ALBANY, N.Y. (Sept. 16, 2021) — A student’s academic transition from secondary school to college is rarely easy, so the brainchild of a professor of Educational & Counseling Psychology and her former doctoral student that quantifiably makes a positive difference has caught the attention of the highest educational officials in America.   

Heidi Andrade, Jason Bryer (M.S. ’09, PhD ’14), and their research team created Diagnostic Assessment and Achievement of College Skills (DAACS), a suite of technological and social supports to optimize student learning that received a large federal grant in 2015 and was applied to entering classes at two colleges.

Now, the use of DAACS has been funded at five years for $3.8 million — $1.007 million to Andrade and her team at UAlbany — from the U.S. Department of Education’s Institute of Education Sciences (IES).

Heidi Andrade of UAlbany's School of Education
Heidi Andrade (Photo by Patrick Dodson)

The grant, administered by CUNY but with the implementation of the program by Andrade’s team across three different campuses, including UAlbany’s, will be assessing DAACS’ efficacy, predictive power and cost effectiveness. “My team’s role will include advisor training, as well as the collection, analysis, and interpretation of data,” she said.

DAACS builds upon the concept of self-regulated learning (SRL), in which learners engage in a repertoire of strategies appropriate for tackling the day-to-day challenges of academic demands. Students take adaptive online assessments in four different areas — SRL, writing, reading and mathematics — and then are presented with feedback and links to open educational resources that can help them become better prepared for college-level work.

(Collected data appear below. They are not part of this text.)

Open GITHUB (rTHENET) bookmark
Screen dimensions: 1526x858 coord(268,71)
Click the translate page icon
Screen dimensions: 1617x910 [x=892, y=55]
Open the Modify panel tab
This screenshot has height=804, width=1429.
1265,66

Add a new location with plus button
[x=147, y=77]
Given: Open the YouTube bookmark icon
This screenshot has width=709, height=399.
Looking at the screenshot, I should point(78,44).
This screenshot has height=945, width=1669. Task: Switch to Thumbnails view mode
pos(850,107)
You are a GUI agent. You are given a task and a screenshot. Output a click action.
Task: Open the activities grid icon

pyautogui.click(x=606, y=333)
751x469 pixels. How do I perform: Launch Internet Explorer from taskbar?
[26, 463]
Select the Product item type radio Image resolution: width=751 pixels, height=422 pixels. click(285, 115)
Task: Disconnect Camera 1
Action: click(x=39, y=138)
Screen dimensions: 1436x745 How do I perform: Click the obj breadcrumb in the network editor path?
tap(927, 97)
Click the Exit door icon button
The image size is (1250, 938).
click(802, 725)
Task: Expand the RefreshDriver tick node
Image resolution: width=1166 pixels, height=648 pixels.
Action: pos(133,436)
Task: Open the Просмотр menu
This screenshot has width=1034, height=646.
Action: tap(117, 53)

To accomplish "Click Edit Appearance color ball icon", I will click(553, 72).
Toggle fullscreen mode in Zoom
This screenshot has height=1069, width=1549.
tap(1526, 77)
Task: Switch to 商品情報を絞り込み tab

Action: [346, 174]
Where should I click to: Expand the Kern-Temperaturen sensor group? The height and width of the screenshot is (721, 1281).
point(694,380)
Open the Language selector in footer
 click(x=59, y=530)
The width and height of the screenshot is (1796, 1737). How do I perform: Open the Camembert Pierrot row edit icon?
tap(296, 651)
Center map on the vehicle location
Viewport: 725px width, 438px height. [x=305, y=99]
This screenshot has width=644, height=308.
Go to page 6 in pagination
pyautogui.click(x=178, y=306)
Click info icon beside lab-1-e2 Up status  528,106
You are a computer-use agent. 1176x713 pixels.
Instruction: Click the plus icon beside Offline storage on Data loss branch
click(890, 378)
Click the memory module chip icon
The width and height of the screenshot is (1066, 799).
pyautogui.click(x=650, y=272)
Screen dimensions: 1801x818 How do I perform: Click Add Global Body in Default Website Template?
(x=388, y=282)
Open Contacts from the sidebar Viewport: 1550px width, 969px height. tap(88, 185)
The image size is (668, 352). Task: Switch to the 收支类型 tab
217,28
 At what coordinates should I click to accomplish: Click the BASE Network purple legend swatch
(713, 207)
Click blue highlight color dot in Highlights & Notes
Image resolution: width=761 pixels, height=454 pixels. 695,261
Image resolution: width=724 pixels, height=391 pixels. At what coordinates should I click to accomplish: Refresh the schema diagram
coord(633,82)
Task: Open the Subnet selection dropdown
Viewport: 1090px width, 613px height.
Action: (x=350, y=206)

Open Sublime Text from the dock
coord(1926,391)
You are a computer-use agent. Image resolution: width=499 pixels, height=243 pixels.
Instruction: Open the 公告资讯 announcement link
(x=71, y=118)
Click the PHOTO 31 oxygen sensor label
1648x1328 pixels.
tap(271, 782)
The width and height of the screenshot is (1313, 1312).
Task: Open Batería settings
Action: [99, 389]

Wherever it’s been tried, DAACS has gotten encouraging results, including at two colleges in 2015 and UAlbany in the summer of 2020 — this last application courtesy of a Strategic Allocation of Resources grant from the University.

“DAACS was included in the virtual summer orientation in 2020,” said Andrade. “The 465 newly enrolled students who completed the DAACS assessments had, on average, a GPA 0.3 points higher, on our 4-point scale, than the 1,924 students who did not take it. That's a difference between a 3 and a 3.3. This was just the result of taking the SRL survey — just spending 10 minutes or so to take the assessment. We haven't analyzed the data on student use of the feedback yet.

“As you can imagine, we were very excited about these results. We used rigorous analytic methods to disprove them, but they keep holding up, permitting us to conclude that DAACS is doing its intended job of supporting students in being successful during their first semester in college — if they use it.”

Beyond the initial feedback, the DAACS website has many resources to further improve content knowledge and learning skills. “This new grant from IES will allow us to test the efficacy of including a variety of social and technological supports and nudges to promote student use of DAACS,” said Andrade. “So, stay tuned!”

With the project, Andrade continues her association with Bryer, now an assistant professor and associate director of data science and information systems at CUNY SPS. They are co-project directors of the DOE project, along with Timothy Cleary of Rutgers University

“Jason, one of my former doctoral students, conceived DAACS,” said Andrade. “He had taken my course on SRL, so when he took a position at Excelsior College, he recognized issues related to enrollment and success in college as problems of self-regulated learning as well as of placement tests. 

“We wrote grant proposals, got rejections, wrote more grant proposals, and in 2015 finally won a big federal grant from the Fund for the Improvement of Post-secondary Education. That grant enabled us to develop and test the first iteration of DAACS at Excelsior College and Western Governors University. It worked — sort of. Predictably, we learned that if students use the rich resources available to them through DAACS they do better in college.”

She noted that newly enrolled students tend to do fairly well on the assessments, “with the exception of the math assessment, which shows lots of variability.” On the other hand, she deemed “the reading assessment too easy for them — we are updating it.”